TASK TO COMPLETE:
Every line from the one with "Pedoman Media Siber (150, 13)" to the one with "オンラインショップ利用規約 (652, 2107)", including those two, is to be copied exactly; all other lines of the entries below are left out.

Stored items:
○ ○ ○ ○

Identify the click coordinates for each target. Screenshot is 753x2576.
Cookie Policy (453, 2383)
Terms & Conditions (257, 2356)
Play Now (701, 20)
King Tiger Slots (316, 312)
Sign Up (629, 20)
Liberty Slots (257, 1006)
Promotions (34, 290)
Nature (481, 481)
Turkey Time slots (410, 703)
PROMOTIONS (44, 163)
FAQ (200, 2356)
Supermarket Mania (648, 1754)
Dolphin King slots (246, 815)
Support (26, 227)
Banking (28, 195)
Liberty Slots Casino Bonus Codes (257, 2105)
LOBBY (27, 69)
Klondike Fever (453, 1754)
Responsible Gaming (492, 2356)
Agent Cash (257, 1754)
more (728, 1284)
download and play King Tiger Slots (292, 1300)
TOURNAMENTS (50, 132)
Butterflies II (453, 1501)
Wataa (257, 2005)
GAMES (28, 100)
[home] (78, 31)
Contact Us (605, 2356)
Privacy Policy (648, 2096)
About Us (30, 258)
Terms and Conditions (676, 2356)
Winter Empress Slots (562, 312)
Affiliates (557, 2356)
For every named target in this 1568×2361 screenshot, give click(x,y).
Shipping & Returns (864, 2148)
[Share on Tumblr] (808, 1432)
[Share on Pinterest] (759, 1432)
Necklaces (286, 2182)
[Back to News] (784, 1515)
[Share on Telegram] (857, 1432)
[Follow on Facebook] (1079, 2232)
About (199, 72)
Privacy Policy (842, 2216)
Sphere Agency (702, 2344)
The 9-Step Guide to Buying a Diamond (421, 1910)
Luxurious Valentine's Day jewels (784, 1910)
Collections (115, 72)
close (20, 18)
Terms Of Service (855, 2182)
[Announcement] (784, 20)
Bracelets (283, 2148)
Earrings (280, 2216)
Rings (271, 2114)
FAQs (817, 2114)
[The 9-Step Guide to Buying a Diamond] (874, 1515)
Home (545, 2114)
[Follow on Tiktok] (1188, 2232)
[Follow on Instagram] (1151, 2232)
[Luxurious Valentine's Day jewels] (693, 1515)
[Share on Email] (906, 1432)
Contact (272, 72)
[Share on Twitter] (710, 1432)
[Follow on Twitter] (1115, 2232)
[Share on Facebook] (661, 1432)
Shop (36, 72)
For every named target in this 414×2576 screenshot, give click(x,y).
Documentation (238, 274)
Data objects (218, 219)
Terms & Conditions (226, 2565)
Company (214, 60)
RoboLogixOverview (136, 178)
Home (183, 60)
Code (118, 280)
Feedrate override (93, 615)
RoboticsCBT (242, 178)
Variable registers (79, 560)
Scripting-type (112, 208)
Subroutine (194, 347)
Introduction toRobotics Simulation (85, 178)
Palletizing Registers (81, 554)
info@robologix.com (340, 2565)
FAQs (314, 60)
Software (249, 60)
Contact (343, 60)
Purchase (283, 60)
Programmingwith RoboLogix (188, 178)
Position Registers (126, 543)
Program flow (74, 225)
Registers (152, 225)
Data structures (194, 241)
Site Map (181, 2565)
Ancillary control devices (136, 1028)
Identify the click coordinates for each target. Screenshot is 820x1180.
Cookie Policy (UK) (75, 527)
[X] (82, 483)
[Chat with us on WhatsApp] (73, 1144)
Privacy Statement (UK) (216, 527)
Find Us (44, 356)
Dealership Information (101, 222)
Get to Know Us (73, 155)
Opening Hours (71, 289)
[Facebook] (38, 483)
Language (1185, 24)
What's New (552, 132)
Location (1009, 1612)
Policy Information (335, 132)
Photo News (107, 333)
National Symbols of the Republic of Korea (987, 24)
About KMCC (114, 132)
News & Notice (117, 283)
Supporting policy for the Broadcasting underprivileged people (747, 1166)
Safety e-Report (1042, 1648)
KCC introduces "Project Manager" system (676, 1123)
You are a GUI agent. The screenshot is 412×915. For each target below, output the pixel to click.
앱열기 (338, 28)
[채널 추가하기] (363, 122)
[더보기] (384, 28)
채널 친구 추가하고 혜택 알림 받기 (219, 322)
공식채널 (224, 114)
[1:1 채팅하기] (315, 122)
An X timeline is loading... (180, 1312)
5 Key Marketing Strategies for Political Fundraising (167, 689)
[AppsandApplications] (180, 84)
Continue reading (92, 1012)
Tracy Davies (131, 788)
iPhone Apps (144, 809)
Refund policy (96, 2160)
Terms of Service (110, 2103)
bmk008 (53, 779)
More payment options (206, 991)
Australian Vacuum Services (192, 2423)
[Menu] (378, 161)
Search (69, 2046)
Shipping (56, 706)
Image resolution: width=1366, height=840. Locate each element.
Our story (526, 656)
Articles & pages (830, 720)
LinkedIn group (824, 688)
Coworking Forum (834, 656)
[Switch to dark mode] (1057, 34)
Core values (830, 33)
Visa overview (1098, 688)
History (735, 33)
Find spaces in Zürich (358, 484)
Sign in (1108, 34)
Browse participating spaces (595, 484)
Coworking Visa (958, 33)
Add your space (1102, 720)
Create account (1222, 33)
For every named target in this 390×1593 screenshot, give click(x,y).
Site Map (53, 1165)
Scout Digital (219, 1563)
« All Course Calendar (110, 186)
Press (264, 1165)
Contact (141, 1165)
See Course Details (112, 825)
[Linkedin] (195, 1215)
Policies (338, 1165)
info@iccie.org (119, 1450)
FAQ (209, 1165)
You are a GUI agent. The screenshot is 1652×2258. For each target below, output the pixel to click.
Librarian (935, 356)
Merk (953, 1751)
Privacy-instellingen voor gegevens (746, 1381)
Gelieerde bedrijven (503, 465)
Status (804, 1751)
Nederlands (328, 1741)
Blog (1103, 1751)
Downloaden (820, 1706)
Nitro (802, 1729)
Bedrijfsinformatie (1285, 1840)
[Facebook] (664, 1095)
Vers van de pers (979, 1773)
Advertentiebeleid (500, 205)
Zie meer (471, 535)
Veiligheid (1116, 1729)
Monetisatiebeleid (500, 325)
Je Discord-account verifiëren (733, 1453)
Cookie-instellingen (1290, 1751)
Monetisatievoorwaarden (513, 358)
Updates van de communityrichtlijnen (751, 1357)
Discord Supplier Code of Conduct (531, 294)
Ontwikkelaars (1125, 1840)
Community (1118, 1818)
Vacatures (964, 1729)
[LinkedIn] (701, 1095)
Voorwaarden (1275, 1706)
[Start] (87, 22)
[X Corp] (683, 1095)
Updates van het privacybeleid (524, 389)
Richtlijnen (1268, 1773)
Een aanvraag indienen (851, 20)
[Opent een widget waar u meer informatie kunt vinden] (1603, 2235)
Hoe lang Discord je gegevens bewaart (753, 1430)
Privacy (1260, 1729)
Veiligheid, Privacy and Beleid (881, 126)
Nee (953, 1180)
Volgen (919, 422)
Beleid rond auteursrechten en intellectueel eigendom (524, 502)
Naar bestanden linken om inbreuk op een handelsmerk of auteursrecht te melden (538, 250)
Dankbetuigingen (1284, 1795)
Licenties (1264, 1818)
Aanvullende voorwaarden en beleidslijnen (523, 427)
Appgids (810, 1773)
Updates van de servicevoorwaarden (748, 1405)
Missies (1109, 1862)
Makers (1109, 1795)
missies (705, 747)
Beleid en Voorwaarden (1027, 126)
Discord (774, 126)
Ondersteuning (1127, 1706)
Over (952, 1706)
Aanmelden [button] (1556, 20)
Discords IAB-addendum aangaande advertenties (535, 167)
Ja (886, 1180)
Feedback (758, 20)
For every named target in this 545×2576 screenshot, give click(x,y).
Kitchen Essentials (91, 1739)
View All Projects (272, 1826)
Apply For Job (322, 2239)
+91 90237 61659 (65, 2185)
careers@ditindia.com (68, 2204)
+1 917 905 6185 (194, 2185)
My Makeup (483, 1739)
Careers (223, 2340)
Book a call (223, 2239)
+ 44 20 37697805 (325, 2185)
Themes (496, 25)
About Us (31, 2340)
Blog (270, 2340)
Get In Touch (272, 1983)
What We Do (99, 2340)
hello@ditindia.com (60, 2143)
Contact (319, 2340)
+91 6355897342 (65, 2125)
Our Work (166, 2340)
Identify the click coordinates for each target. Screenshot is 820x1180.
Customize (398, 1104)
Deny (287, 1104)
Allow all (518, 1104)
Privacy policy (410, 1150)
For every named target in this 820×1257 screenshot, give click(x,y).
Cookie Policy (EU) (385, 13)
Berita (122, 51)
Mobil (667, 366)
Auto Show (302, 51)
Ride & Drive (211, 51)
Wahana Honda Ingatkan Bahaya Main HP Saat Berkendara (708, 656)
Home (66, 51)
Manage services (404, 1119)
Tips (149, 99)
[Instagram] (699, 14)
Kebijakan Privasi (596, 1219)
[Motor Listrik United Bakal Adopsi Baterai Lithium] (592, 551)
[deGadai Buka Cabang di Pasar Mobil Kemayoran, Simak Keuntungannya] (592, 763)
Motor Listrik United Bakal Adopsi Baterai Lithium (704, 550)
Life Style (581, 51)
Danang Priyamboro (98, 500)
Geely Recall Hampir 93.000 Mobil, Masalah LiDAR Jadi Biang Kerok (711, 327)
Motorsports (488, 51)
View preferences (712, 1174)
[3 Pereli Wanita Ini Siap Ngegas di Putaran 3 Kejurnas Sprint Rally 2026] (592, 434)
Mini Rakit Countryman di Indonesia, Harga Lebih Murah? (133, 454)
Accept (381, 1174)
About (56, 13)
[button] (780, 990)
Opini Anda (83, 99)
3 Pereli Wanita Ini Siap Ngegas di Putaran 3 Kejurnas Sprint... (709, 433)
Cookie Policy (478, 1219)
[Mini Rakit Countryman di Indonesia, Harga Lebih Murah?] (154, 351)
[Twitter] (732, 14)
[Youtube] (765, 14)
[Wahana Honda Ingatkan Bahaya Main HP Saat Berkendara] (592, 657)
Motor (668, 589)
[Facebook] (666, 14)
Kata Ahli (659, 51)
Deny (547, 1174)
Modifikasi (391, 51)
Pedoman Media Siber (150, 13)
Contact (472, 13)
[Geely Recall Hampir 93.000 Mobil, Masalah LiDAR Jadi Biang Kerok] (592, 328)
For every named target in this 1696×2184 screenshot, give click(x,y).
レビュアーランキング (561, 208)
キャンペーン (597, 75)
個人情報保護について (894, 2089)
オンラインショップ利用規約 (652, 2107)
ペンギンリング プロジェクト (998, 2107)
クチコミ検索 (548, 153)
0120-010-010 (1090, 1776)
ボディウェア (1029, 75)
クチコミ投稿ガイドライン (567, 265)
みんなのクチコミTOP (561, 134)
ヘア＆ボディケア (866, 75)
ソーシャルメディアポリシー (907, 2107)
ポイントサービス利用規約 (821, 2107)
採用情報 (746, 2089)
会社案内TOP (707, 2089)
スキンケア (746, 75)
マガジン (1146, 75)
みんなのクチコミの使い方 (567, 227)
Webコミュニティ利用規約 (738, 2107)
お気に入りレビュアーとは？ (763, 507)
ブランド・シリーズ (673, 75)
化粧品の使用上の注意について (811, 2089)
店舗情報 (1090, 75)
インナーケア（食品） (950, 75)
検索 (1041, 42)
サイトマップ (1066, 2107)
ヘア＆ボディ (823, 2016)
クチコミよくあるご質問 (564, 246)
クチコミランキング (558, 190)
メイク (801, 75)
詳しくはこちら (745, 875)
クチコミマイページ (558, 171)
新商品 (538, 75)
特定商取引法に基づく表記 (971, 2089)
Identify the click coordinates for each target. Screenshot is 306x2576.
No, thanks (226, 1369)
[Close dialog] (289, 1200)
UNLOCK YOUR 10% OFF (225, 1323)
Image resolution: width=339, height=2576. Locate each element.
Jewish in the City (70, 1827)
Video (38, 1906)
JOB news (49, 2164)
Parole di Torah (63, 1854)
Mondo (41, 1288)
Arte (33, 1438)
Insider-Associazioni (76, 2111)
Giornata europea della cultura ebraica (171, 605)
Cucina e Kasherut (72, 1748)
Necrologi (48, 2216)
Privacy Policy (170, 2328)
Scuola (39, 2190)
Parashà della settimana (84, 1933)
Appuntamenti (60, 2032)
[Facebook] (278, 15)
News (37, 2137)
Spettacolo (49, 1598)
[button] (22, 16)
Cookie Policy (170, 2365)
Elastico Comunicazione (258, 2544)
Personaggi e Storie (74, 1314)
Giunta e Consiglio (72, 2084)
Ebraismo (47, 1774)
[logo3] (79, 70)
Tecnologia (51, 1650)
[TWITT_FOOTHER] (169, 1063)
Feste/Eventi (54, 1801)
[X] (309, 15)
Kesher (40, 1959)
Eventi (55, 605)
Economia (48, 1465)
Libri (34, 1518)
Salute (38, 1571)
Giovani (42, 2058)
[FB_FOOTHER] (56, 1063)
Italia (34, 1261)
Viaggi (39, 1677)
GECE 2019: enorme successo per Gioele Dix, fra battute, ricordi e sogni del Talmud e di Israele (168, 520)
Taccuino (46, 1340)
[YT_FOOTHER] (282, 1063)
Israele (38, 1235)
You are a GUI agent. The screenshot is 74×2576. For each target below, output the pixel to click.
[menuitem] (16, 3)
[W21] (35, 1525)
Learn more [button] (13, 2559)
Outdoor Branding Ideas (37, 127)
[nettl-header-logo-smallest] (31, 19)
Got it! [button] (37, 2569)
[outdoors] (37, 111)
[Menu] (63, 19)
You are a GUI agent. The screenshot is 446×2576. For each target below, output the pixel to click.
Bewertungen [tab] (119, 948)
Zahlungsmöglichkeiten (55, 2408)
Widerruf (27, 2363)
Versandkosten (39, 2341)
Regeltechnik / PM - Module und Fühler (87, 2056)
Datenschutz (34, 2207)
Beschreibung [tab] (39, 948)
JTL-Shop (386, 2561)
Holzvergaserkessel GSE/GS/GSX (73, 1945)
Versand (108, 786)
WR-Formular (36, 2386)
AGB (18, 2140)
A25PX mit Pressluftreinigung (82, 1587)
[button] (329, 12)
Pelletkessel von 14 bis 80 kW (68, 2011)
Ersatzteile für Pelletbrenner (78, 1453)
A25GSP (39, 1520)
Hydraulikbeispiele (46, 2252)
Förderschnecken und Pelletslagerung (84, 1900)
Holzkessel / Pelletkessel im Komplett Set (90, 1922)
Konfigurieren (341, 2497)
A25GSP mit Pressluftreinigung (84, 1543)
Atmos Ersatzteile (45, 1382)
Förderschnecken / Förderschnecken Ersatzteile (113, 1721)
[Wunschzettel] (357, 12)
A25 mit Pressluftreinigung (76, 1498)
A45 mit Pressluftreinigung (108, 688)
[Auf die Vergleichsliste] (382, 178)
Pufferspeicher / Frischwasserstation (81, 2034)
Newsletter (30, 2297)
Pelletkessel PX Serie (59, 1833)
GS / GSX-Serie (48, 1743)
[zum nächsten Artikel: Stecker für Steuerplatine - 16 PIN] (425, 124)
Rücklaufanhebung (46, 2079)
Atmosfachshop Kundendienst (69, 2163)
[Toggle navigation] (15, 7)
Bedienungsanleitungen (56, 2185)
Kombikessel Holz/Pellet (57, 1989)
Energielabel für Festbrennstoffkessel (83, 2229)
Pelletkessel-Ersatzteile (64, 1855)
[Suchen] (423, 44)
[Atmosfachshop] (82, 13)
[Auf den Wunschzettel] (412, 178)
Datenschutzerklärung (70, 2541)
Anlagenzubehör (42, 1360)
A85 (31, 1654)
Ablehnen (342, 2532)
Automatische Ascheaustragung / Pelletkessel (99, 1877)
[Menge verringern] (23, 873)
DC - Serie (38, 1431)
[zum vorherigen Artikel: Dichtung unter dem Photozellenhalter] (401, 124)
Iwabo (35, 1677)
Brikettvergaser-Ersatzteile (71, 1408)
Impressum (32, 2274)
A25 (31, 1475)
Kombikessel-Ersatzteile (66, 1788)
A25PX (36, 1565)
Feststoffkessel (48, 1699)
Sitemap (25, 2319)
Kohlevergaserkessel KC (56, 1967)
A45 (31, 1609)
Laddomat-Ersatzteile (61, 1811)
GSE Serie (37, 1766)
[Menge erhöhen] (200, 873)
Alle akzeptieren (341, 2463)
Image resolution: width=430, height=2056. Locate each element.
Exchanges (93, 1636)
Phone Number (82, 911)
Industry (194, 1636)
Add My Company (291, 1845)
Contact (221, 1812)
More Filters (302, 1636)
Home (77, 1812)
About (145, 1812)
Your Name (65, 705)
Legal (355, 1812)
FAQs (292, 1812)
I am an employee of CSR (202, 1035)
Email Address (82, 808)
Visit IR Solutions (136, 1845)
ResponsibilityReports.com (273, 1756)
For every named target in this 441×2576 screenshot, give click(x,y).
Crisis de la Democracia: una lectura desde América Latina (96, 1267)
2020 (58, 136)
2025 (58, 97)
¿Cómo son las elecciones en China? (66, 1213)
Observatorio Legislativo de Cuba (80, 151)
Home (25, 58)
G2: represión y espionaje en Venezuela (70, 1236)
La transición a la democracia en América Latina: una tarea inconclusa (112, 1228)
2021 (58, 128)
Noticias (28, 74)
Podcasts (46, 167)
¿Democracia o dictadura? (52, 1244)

○ ○ ○ ○

WRITTEN ANSWER:
Pedoman Media Siber (150, 13)
Contact (472, 13)
[Geely Recall Hampir 93.000 Mobil, Masalah LiDAR Jadi Biang Kerok] (592, 328)
For every named target in this 1696×2184 screenshot, give click(x,y).
レビュアーランキング (561, 208)
キャンペーン (597, 75)
個人情報保護について (894, 2089)
オンラインショップ利用規約 (652, 2107)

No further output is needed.